Whether to expand sale and use of fireworks will be tackled on the Kenai City Council’s Wednesday night agenda.
Kenai allows residents to shoot off fireworks during a 48-hour period between Dec. 31 and Jan. 1, making it the only Kenai Peninsula city to exempt itself from the Kenai Peninsula Borough’s firework ban, albeit for a short time. This time period will become slightly longer if the city council votes at their Wednesday meeting to allow firework use for the entire month of December and allow firework sales in Kenai from the fourth Friday of November to the end of the year.
Though Kenai has had its 48-hour window for legal firework use since 2015, the current code forbids firework sales. Council member Henry Knackstedt proposed changing this, explaining his reasoning at the April 19 meeting in which the council first discussed his ordinance, which originally allowed for the sale of fireworks without expanding the use period.
“It’s come to my attention, and I think to the attention of just about everybody, that there’s hundreds of thousands of dollars of fireworks used around the holiday, and all those fireworks are purchased — probably the closest place is Houston, a nine-and-a-half-hour round trip,” Knackstedt said. “Basically those tax dollars are going there, and not here. So this is just a small way to bring individuals into Kenai and gather those tax dollars, and perhaps while they’re here, they’ll go to our restaurants and visit our stores.”
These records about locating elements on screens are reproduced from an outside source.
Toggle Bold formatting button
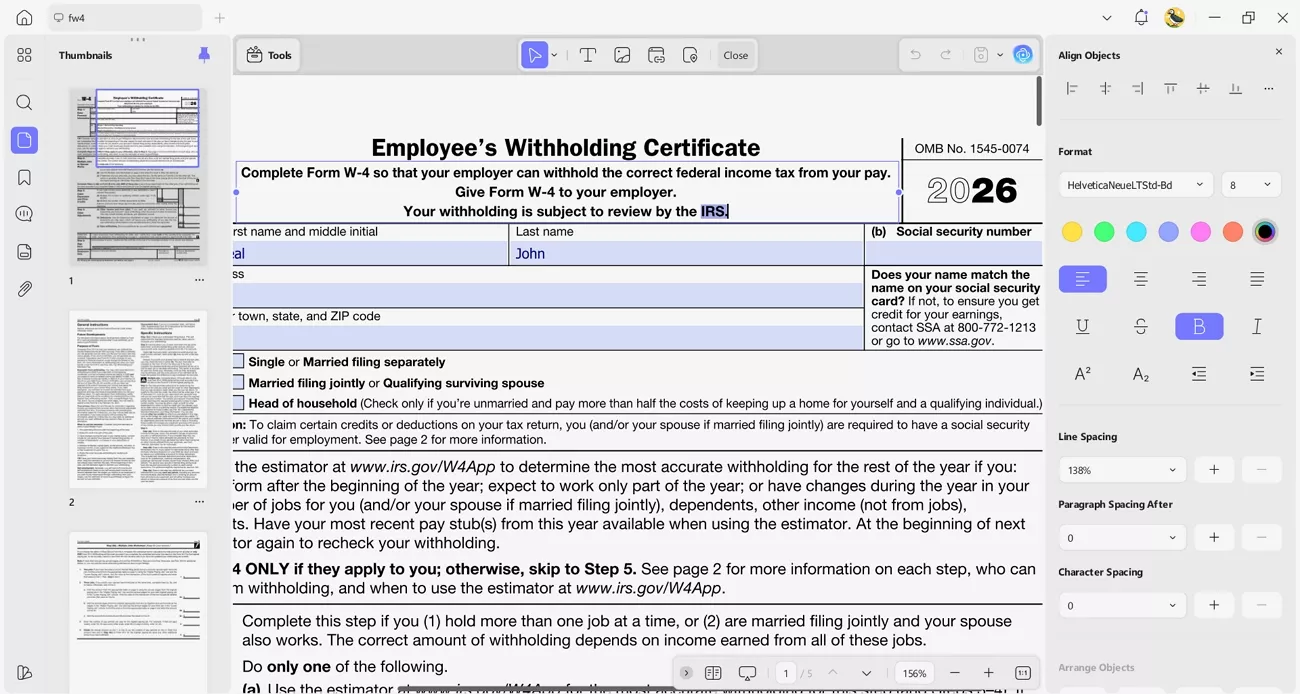The image size is (1300, 694). click(1199, 326)
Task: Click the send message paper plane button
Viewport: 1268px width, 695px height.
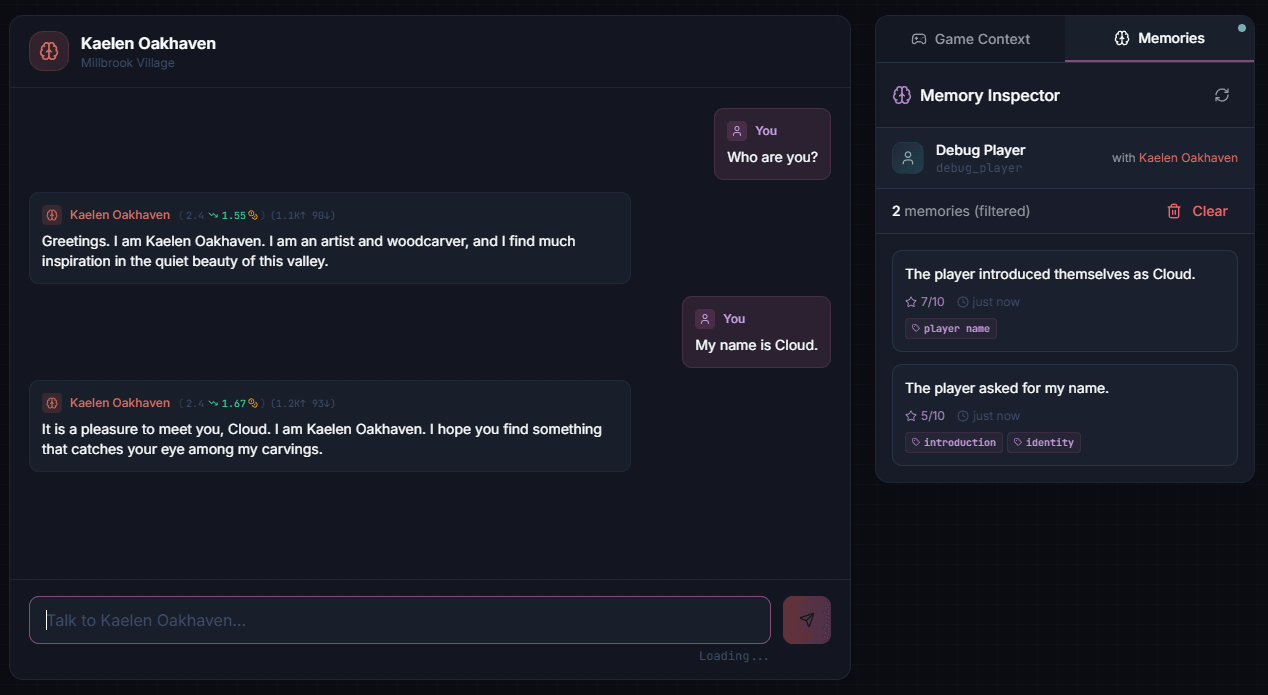Action: coord(806,620)
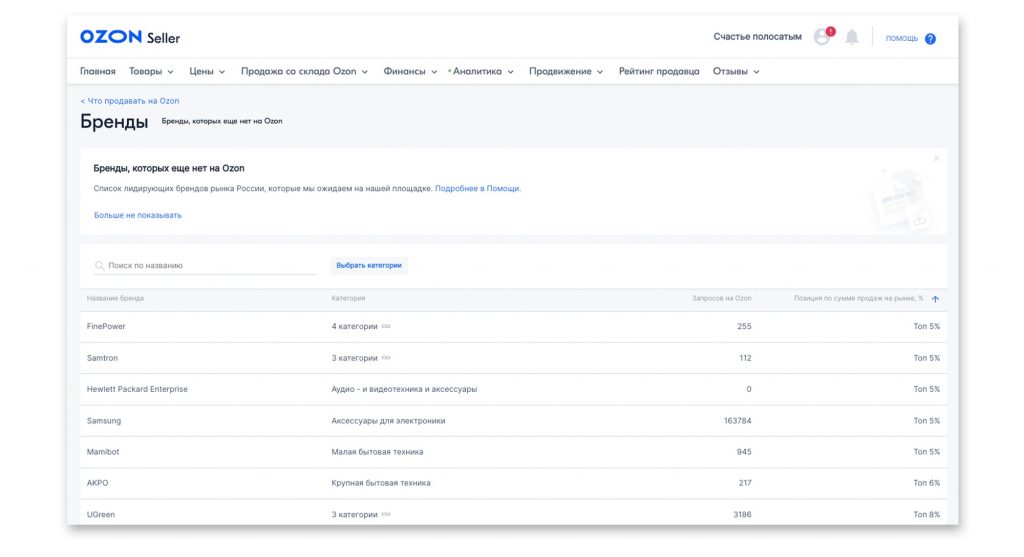This screenshot has height=557, width=1024.
Task: Open the notifications bell icon
Action: click(852, 37)
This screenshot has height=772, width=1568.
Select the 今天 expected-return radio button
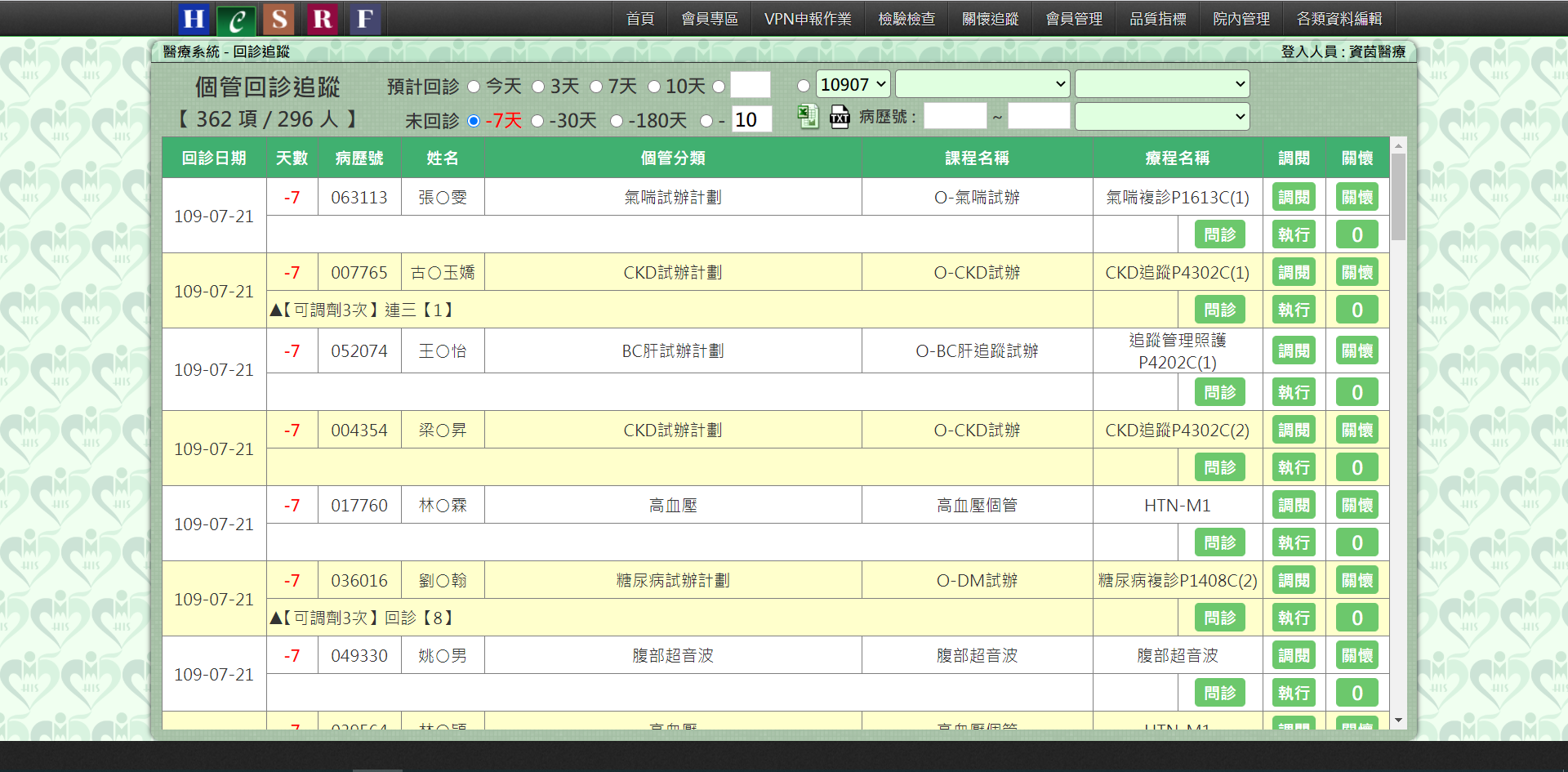point(474,87)
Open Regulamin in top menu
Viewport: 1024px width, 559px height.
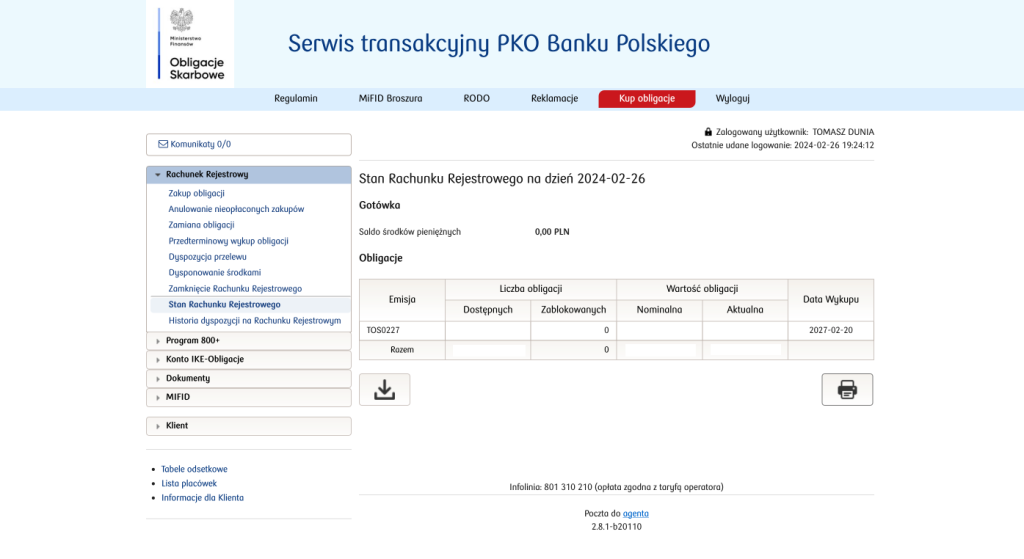tap(296, 99)
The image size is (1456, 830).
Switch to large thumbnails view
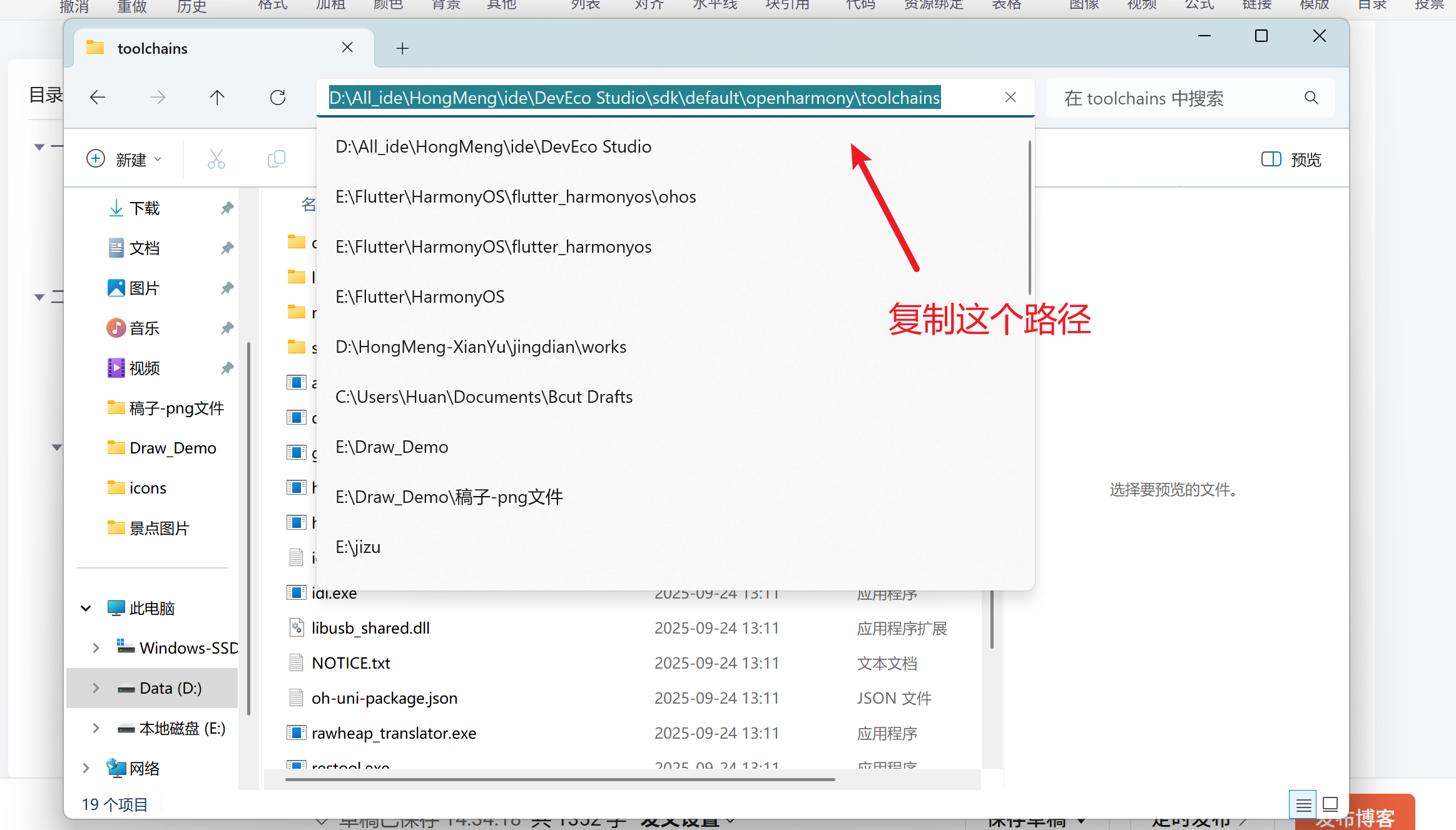(1331, 804)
Of the 24 state-licensed firework retailers listed on the Alaska Department of Public Safety’s website, the closest are in Houston and Valdez. According to a previous Clarion interview with Kenai Fire Marshal Tommy Carver, many residents get their fireworks from wholesalers in Palmer and Wasilla.
Though generally allowing fireworks, the proposed new fireworks code disallows “bottle rockets” and “sky rockets,” which it defines as “a firework consisting of a cylindrical case filled or partially filled with combustible material and fastened to a stick.”
Council member Mike Boyle asked Knackstedt why the ordinance forbids “bottle rockets and those fun things that fly in the sky.”
“They’re fun things that fly in the sky, and they’re fun things that fall also, in people’s yards,” Knackstedt said. “… I would see it as somewhat of a public problem to have these things flying on roofs and yards.”
He said a vendor he’d talked to while putting together the ordinance recommended against allowing bottle rockets.
The present code does not forbid any specific kind of fireworks during the 48-hour period in which they are allowed. Under Knackstedt’s proposal, firework vendors seeking business in Kenai would need a state permit, proof of insurance and to pay a $5,000 fee for an annual city permit.
Locations of potential firework businesses will also be inspected by the Kenai Fire Department, which would be able to close the businesses if the Alaska Division of Forestry declares an extreme fire danger.
Knackstedt’s original proposal only created a sales window for fireworks without expanding the use period. Rather than giving Kenai residents only 48 hours in which to legally shoot off all the fireworks purchased in the month-long sales period, council member James Glendening proposed also expanding the use period to all of December.
Glendening’s ammendment passed with an opposing vote from council member Bob Molloy, who said in an interview after the meeting that he is against allowing more firework activity in Kenai.
Because Glendening’s proposal to expand the fireworks use period substantially changed the ordinance from the fireworks sales ordinance that had had been publicly announced, the council delayed voting on it until the May 3 meeting in order to allow a second period of public comment on the altered ordinance.
If passed, the firework ordinance would be subject to a public review before July 1, 2019, “to determine whether or not the City desires to continue allowing the sale of fireworks within the City, or if any changes to the ordinances are warranted,” according to the ordinance text. City Attorney Scott Bloom said the review would allow future public participation.
“It provides the public some assurance that we’re going to look at this as sort of a pilot program, and if any adjustments need to be made, there’s a set time,” Bloom said. “Nothing’s stopping the council from doing it sooner, but there’s a set time that after two years of having firework sales in the city, the council would be able to hear from the public and see if any change in direction is needed.”